Hello Internet, and Welcome to the Organic Chemistry Lecture Series by The Science of Life.  This is the first lecture, so let’s start off at the beginning.  That means let’s start off with the synthesis of the units of chemistry in mother nature, well before either the Earth or Humans were even ever a thing.
The Big Bang happened 14.7 billion years ago.  This was the first instance of space, energy, and time in our universe.  It’s where the universe itself banged into existence.  What caused it is a mystery; nobody knows how it happened.

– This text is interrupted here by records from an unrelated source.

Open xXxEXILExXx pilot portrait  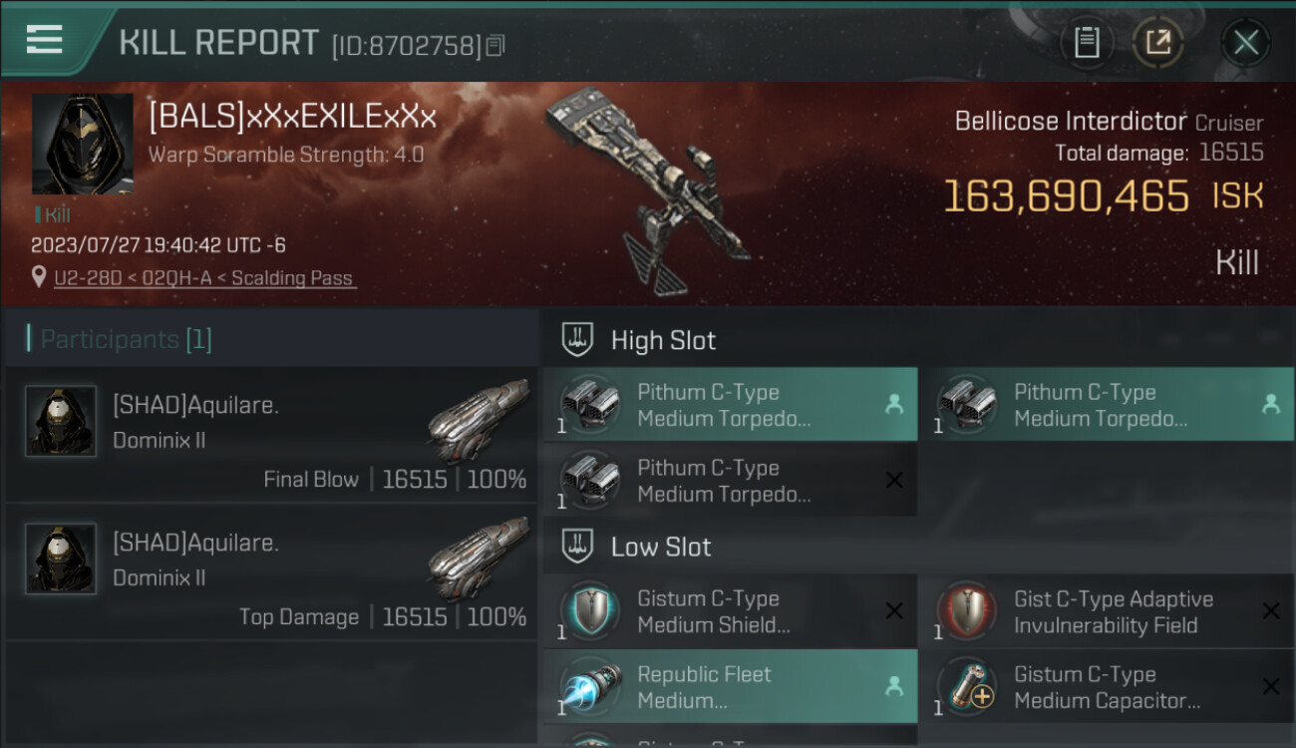pyautogui.click(x=82, y=144)
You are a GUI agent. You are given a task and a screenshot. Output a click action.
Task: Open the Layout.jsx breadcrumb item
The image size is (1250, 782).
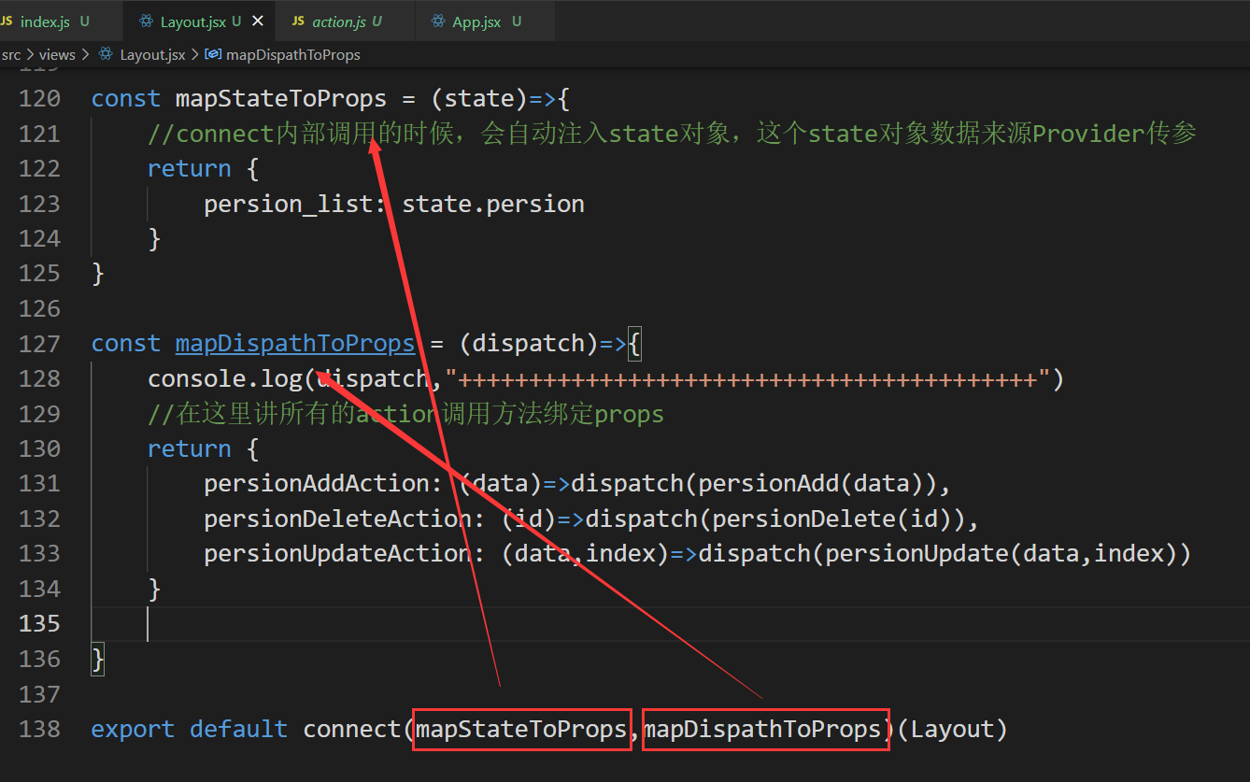tap(151, 54)
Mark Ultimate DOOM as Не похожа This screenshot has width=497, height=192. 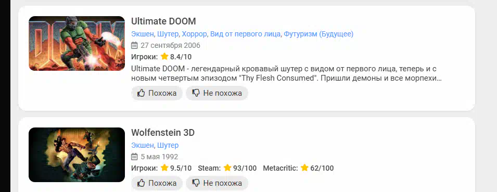[217, 93]
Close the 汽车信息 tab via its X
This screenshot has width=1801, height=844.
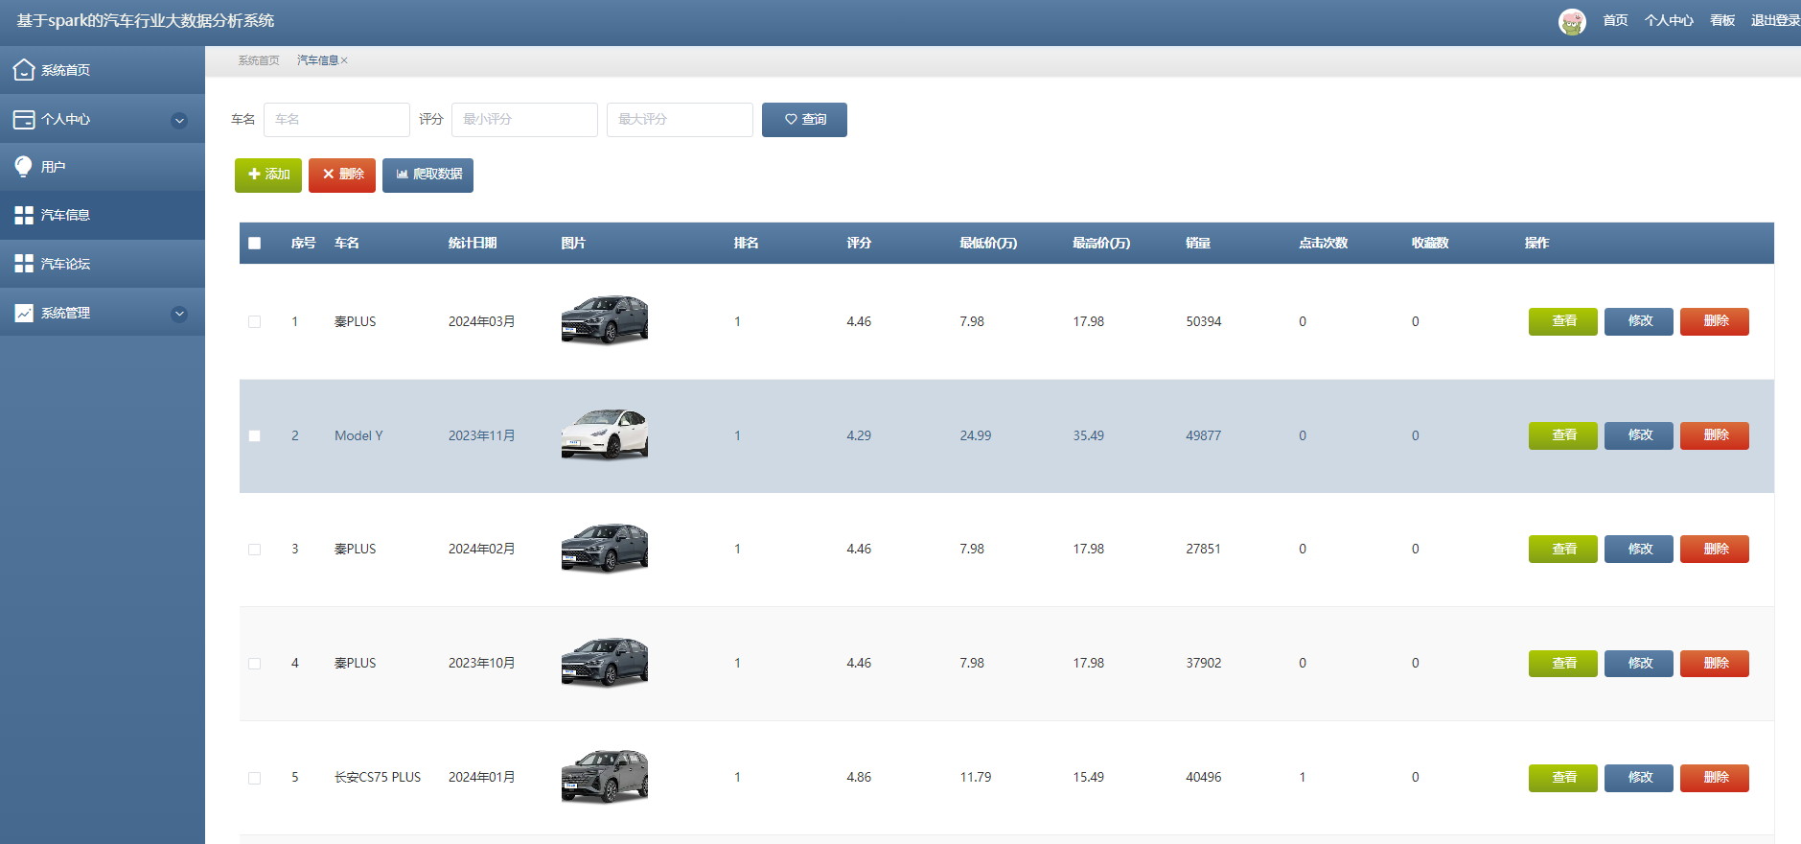344,60
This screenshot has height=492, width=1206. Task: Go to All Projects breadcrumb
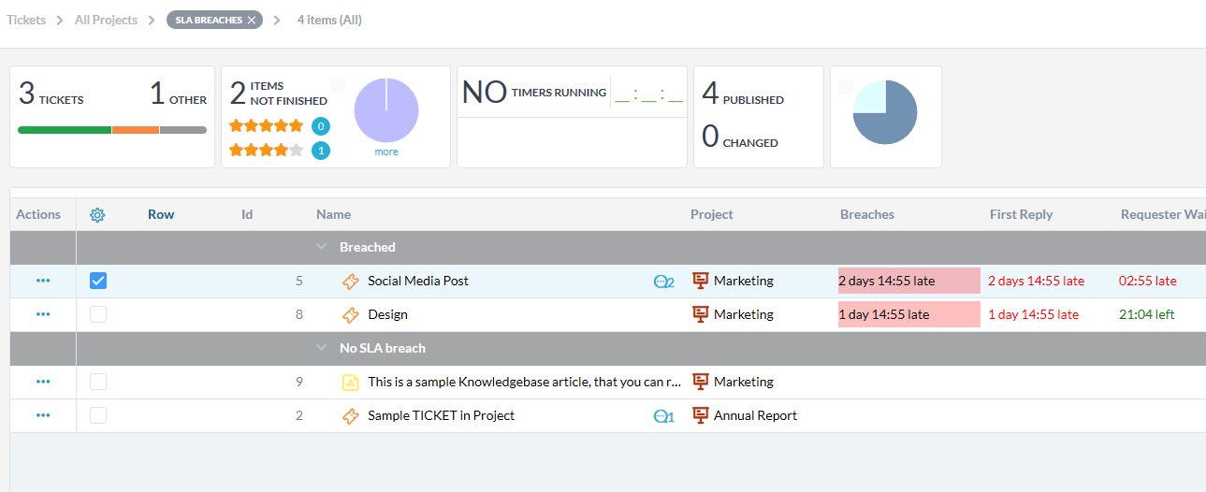(x=106, y=20)
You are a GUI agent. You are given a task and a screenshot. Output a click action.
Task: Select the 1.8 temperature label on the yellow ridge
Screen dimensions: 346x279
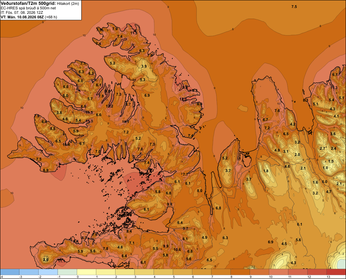point(266,171)
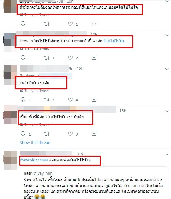Viewport: 171px width, 199px height.
Task: Retweet the 'How to' tweet
Action: tap(47, 58)
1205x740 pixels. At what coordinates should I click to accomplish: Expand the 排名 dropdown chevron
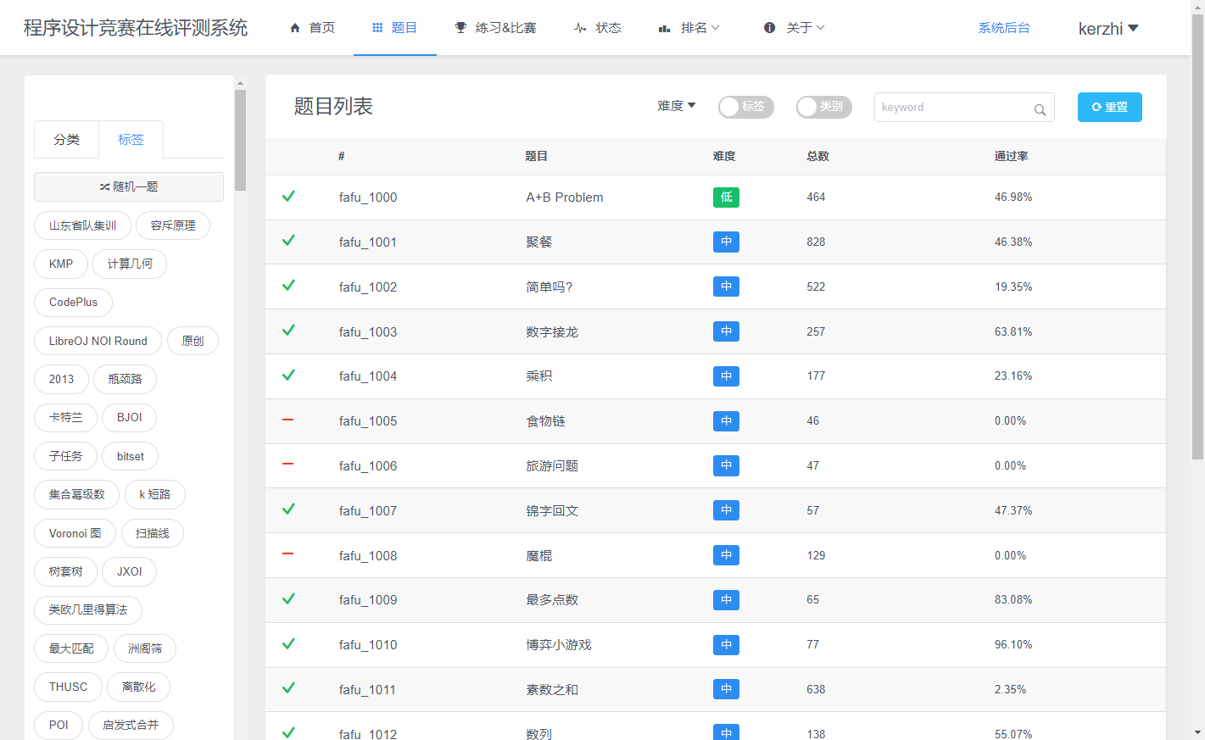pos(715,28)
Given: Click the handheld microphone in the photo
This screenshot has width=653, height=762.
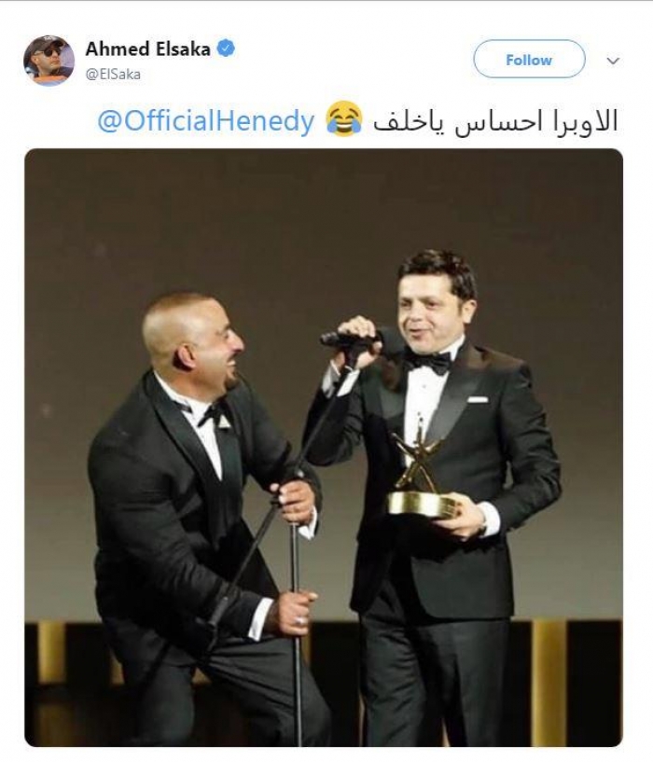Looking at the screenshot, I should tap(348, 339).
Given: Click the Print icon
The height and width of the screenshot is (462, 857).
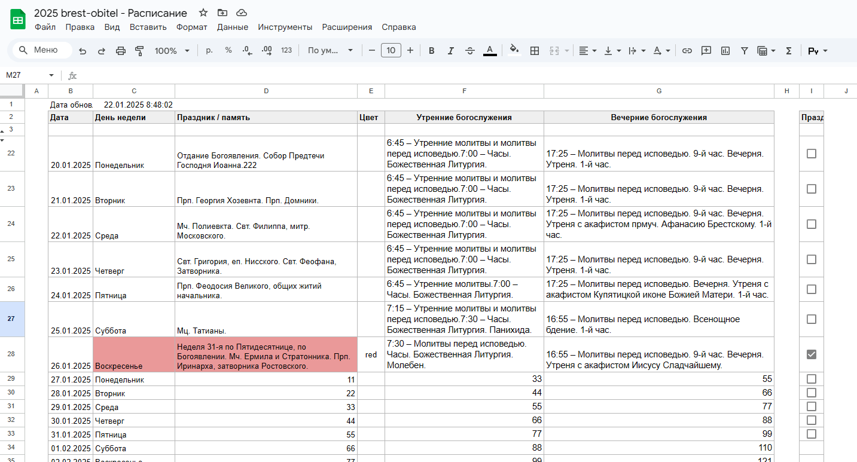Looking at the screenshot, I should (x=121, y=51).
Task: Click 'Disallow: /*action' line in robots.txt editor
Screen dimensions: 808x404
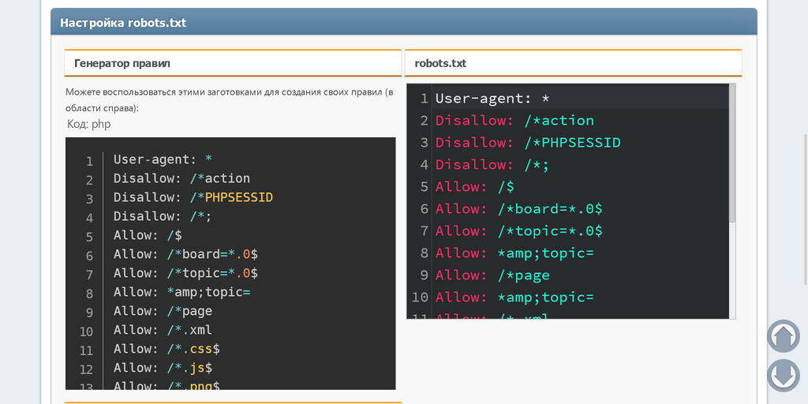Action: click(514, 121)
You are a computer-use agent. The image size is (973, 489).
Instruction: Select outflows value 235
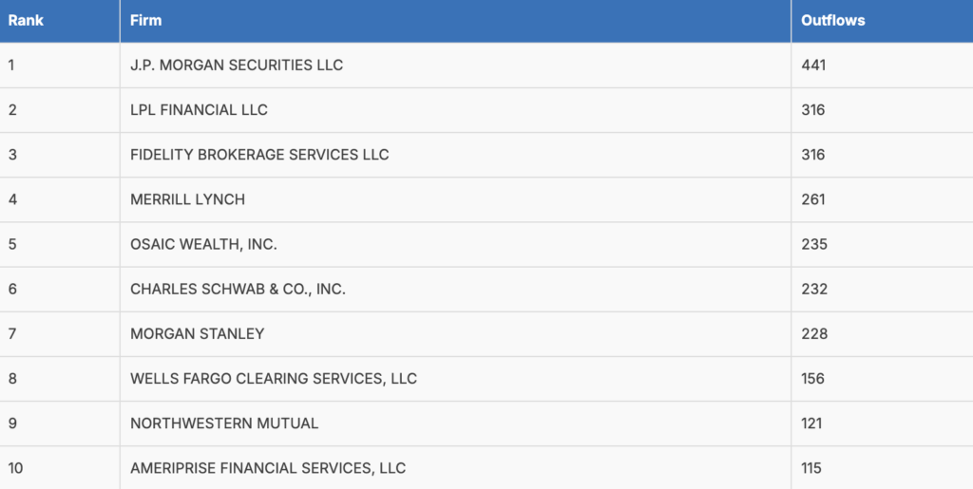tap(814, 244)
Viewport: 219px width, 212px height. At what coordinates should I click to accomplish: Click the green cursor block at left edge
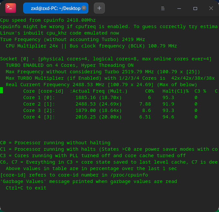pyautogui.click(x=2, y=91)
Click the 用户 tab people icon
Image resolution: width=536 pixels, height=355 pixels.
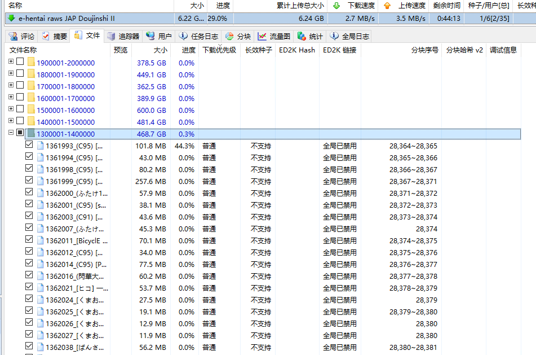pyautogui.click(x=150, y=37)
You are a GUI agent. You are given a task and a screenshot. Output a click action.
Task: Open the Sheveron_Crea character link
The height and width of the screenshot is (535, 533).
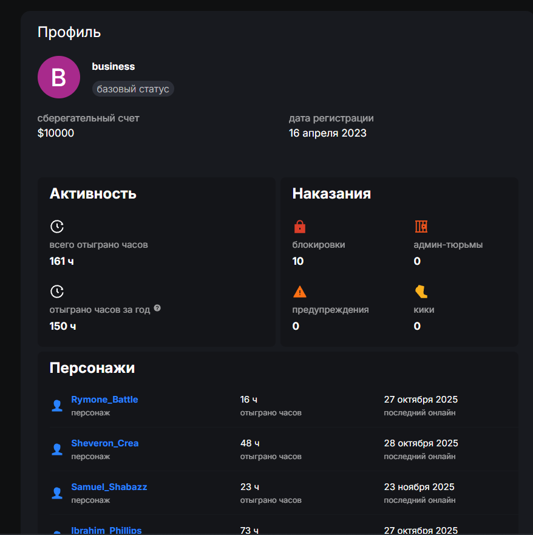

Notice what was missing from the list: matter.  In the very first seconds of the universe, there was no matter in the universe.  Everything in the universe was on the energy side of the  equation.  After a few minutes of cooling, the energy finally became cool enough (and therefor cool enough) to condense to form matter in the form of quarks and bosons.  The quarks are the building blocks of protons and neutrons required for the nucleus of atoms, and the most well-known of the bosons is the electron which orbits the nucleus of an atom.
As things cooled further, the quarks combined to form mainly protons, and combined with electrons to form Hydrogen atoms in clouds.  Gravity takes over, and eventually, these clouds of hydrogen in otherwise empty space condenses enough to form big balls of gas which eventually starts the process of nuclear fusion.  The second that happens, we call that ball of gas a star.
The nuclear fusion in a star works to convert hydrogen into helium, and helium into the heavier elements.  This includes the carbon which is central to the study of Organic Chemistry.  Eventually the stars begin developing Iron 56, at which point the star begins the march towards fizzling out like the end of a camp fire without any fresh wood.  When this happens, it’s only a matter of time before it goes super-nova, or explodes all of its material into space.  This explosion helps accelerate the condensation of nearby space-clouds into star systems, some of which also include planets.  Because nature is messy like that and not the neat and sterile environment of a lab.
After a few generations of stars, about 4.7 billion years ago, one of these supernova helps condense one of these clouds of gas that we now call “our solar system”.  So that’s an oversimplified version of how all the elements were synthesized by nature.
So that comes to the end of this lecture.  Next time, I will be covering some basic definitions which need to be known before carrying on further into the course.  Subscribe to stay up to date and click on the bell to get notified when I upload new episodes.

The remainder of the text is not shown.